2025年10月31日、国内スタートアップ 株式会社WHEREは、10月1日にリリースした不動産AIツール「WHERE」の新機能群「ENERGYアップデート版」が、再生可能エネルギー事業を手がける企業に10社以上導入されたと発表した。
環境インフラ領域の用地選定プロセスが変革の兆しを見せている。
衛星データ×行政情報で再エネ用地探索をワンストップ化
株式会社WHEREが提供する不動産AIツール「WHERE」は、今回の「ENERGYアップデート版」で農地・森林・ハザード等の行政データを統合し、探索候補地の抽出と同時にリスクスクリーニングを実行できる機能を実装した。
再生可能エネルギー開発においては、用地選定段階で農地法・森林法・都市計画法・防災関連法など複数の法規制確認が必要であるが、これらの情報が行政機関ごとに散在しており、現地調査・自治体確認に多大な労力を要していた。

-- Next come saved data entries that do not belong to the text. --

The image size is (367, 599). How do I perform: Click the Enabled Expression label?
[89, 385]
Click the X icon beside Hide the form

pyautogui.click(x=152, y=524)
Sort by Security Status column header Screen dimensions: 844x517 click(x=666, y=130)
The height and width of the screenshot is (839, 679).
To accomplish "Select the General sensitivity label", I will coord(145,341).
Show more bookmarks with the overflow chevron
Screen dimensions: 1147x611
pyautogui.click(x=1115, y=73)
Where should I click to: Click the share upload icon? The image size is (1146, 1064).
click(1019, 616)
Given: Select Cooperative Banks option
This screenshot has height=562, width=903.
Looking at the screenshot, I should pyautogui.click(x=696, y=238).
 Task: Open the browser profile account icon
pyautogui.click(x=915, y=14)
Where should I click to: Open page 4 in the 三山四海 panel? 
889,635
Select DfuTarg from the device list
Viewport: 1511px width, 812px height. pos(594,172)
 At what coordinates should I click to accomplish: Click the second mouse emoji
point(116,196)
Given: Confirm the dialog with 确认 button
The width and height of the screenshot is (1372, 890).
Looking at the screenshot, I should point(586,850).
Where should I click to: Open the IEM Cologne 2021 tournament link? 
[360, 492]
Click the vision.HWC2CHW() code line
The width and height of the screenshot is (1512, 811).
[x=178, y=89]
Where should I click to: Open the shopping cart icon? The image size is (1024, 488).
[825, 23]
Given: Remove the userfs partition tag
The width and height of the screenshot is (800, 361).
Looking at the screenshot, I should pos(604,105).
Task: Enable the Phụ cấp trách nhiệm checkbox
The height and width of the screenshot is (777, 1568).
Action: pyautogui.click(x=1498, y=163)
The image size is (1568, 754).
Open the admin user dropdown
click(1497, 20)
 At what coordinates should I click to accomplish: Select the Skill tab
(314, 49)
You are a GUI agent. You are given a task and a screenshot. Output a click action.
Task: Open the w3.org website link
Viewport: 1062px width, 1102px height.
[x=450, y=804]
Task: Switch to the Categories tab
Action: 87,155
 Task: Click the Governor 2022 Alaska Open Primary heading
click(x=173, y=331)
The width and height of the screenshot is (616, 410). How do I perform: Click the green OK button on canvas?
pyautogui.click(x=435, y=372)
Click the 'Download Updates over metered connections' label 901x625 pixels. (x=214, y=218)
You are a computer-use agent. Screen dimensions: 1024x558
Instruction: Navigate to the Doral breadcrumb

WHEREのアップデート版では、青地・白地情報、農地地目、森林地域、保安林、洪水・土砂災害ハザードなどを地図上にマッピングし、除外条件として設定することが可能になっている。
また、導入企業からは「複数条件を重ねて包括的に探索できることで、案件の掘り起こしや候補地の拡大が見込める」「これまで人手と時間を要していた候補地探索が短時間で完結するようになった」との声が上がっている。
特に、太陽光発電や蓄電池用地の開発を手がける企業では、用地仕入れ体制の効率化が課題とされてきた。
WHEREのAI支援型探索により、「用地探索」と「法規制確認」を一元化し、探索結果の共有までを一貫して行える点が評価され、導入が進んでいる。
今後、WHEREは追加の除外条件の実装、ユーザーの声を反映した機能拡充を予定している。
効率化の波及とリスク管理強化がもたらす再エネ開発の次の一手
本アップデート導入後、導入企業ではリスト作成に費やしていた時間を営業活動へ再配分する動きが出始めている。
これは、従来時間を要していた候補地リスト作成や法令確認の工程が大幅に短縮されたことで、営業段階や地権者アプローチにリソースを振り向けやすくなったためだと考えられる。
メリットとしては、案件発掘の拡大、スピーディな意思決定、属人化リスクの軽減などが挙げられるだろう。
一方で、リスクとしては、AIによる候補地抽出の精度と実地確認とのギャップ、データ整備の範囲や更新性の限界、そして法令・地域事情の個別性をAIが完全に代替できない可能性がある。
WHEREが、再エネ・インフラ事業者の現場における「初期検討のボトルネック」を解消するサービスとして定着すれば、用地取得の競争構造にも変化をもたらすだろう。
特に、用地仕入れの効率が収益性に直結する太陽光発電・蓄電池事業では、再エネ開発のスピードと収益性を左右する要素になりそうだ。